• Problem to solve: The response must contain every line below in which "screenshot" appears.
START Information shown
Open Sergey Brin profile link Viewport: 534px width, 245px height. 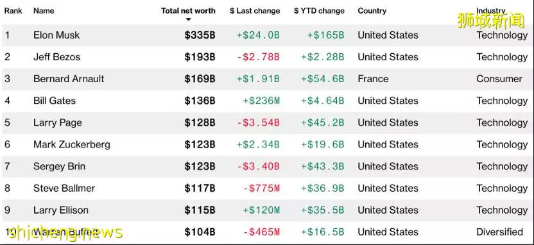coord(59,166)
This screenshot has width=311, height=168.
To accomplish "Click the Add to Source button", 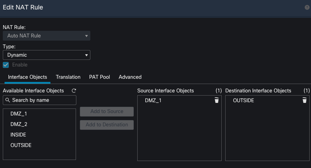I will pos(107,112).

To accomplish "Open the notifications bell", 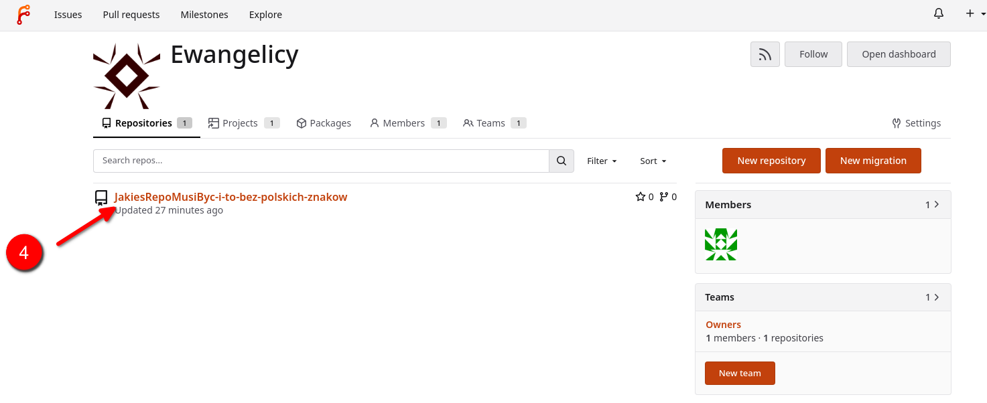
END Information shown
START Information shown
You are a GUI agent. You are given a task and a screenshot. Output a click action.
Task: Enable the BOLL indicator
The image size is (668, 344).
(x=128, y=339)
END Information shown
• Result below:
This screenshot has width=311, height=168.
You are a GUI agent. You are given a task and a screenshot. Output a click action.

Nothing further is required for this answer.